Do you have a junk drawer in your house (really, who among us doesn’t?) Maybe instead of a junk drawer, you have an entire junk room — you know, the guest bedroom/craft room/home office/gift wrapping storage combo room that is always the first door shut when company comes over.
For most of us, that space has been like that for years. Moreover, we feel our stress levels increase whenever we have to go anywhere near that space. But we can never seem to do anything about it.
Why do so many of us have these junk drawers/rooms? And why can’t we organize them once and for all?
There are three reasons these junk spaces are so prevalent:
1. We don’t have time to find a home for everything.
2. We don’t make time to find a home for everything.
3. We don’t know how to make a home for everything.
So why don’t we just MAKE the time to find a home for everything? If we don’t know how, why don’t we just follow the instructions in an organizing book? Usually, it’s because we fall prey to all-or-nothing thinking. Most of us feel obligated to attack the whole room at once on an organizing binge or don’t bother trying. Attacking the whole room at once feels overwhelming, so instead we opt to just ignore it.
That’s how we end up stuck. The key to getting unstuck? Don’t try to organize the whole room at once. Break it up into chunks so small that you are 100 percent confident in your ability to complete them. Maybe you focus on removing just one piece of clutter from the junk room each day. Do that everyday for as long as it takes, and you will succeed in clearing out that room. Just like the proverbial climb up the mountain, many small steps lead to significant change.
Make 2012 the year when you stop being ashamed of your house and start embracing change in small, manageable steps. You have only your junk room to lose.
Image courtesy of Olles Vennson at Flickr.
Jasmine says
This sounds like the advice I’ve been given for schoolwork: If I have to write a ten-page paper, I could approach it as either a marathon, or a series of sprints. The marathon approach means I’ll try to finish the whole paper in one or two sittings, but that idea is overwhelming, so I put it off until the last possible moment. Then I’m forced to rush through the whole paper, pushing through the stress to create a mediocre piece. Instead, if I worked in sprints, then I would get parts of the paper done at a time: make an outline, gather a few sources, write a paragraph or two. By breaking the paper into manageable chunks, I end up with a far better paper, written with minimal stress.
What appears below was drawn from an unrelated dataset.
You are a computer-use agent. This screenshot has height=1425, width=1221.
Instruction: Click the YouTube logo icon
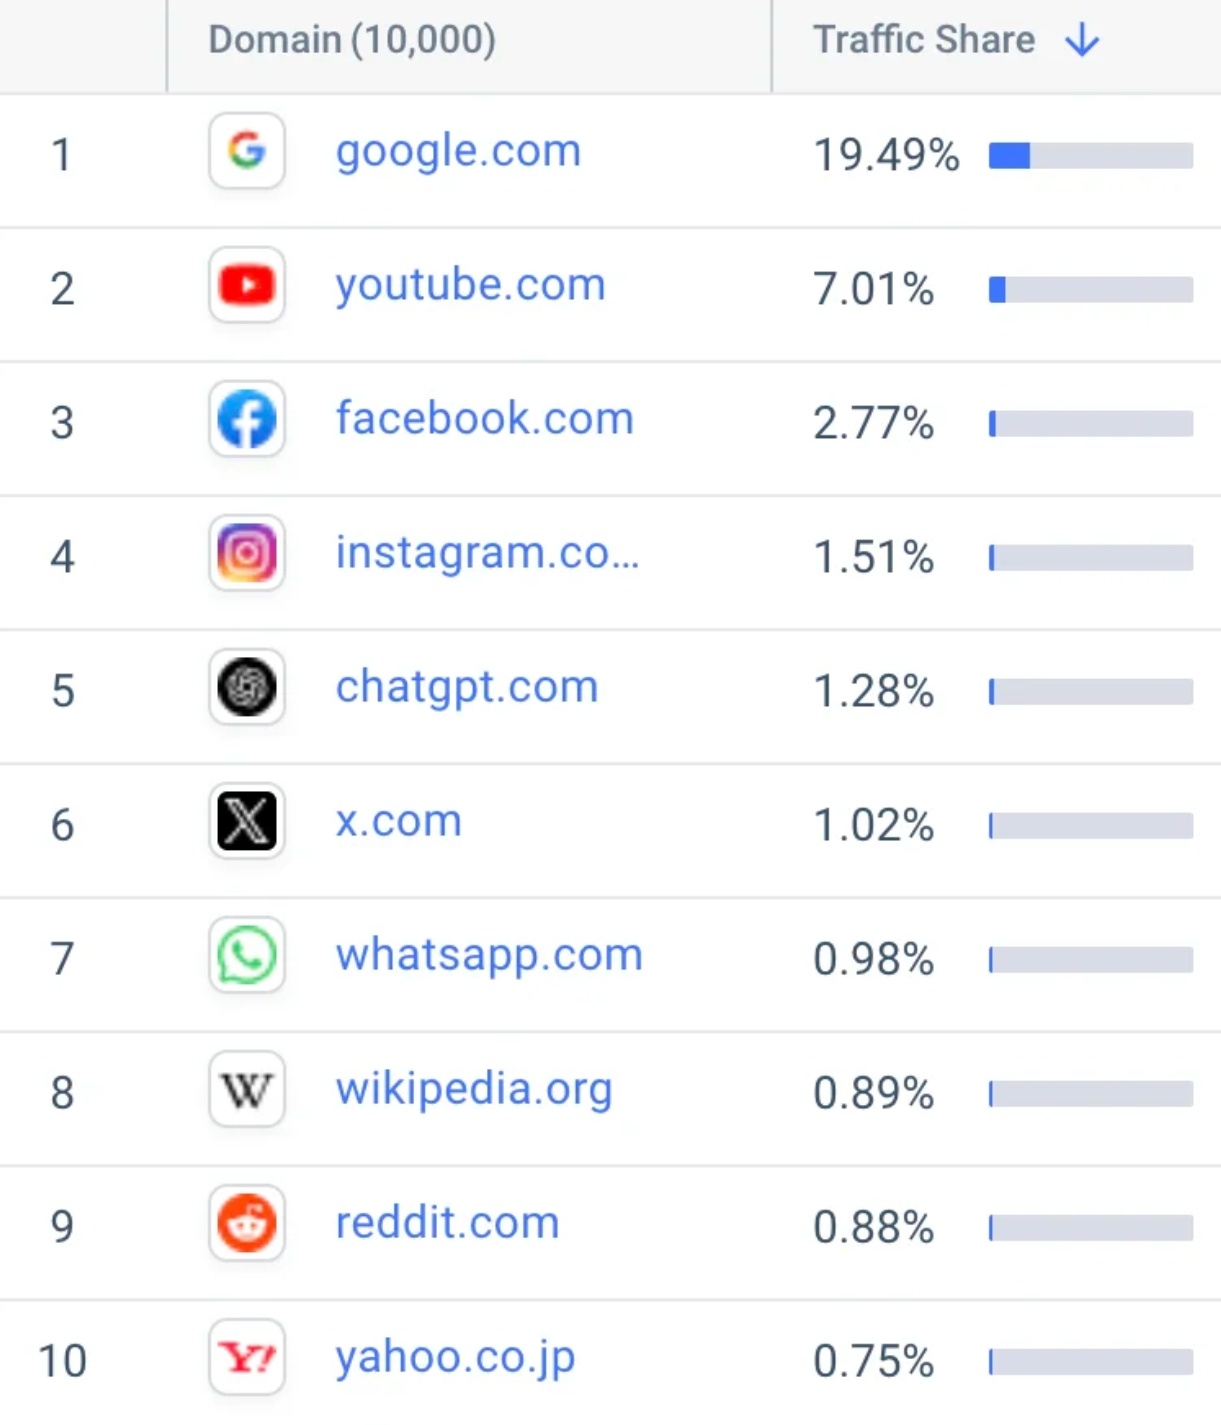(247, 285)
I never thought to approach housecleaning in the same way. Thank you for demonstrating that this wisdom can be used when facing the junk in my house.
respaced says
I’m glad you found the post applicable to your own situation. I often find that those who try to do cleaning or organizing in marathon-long sessions end up burning out and hating the task at hand. That, in turn, makes them avoid doing organizing in the future, because they think it will take just as long and be just as painful as the last time they organized. Breaking up the project into chunks avoids that burnout and teaches us that we CAN manage our house with much less effort! Thanks for reading and commenting.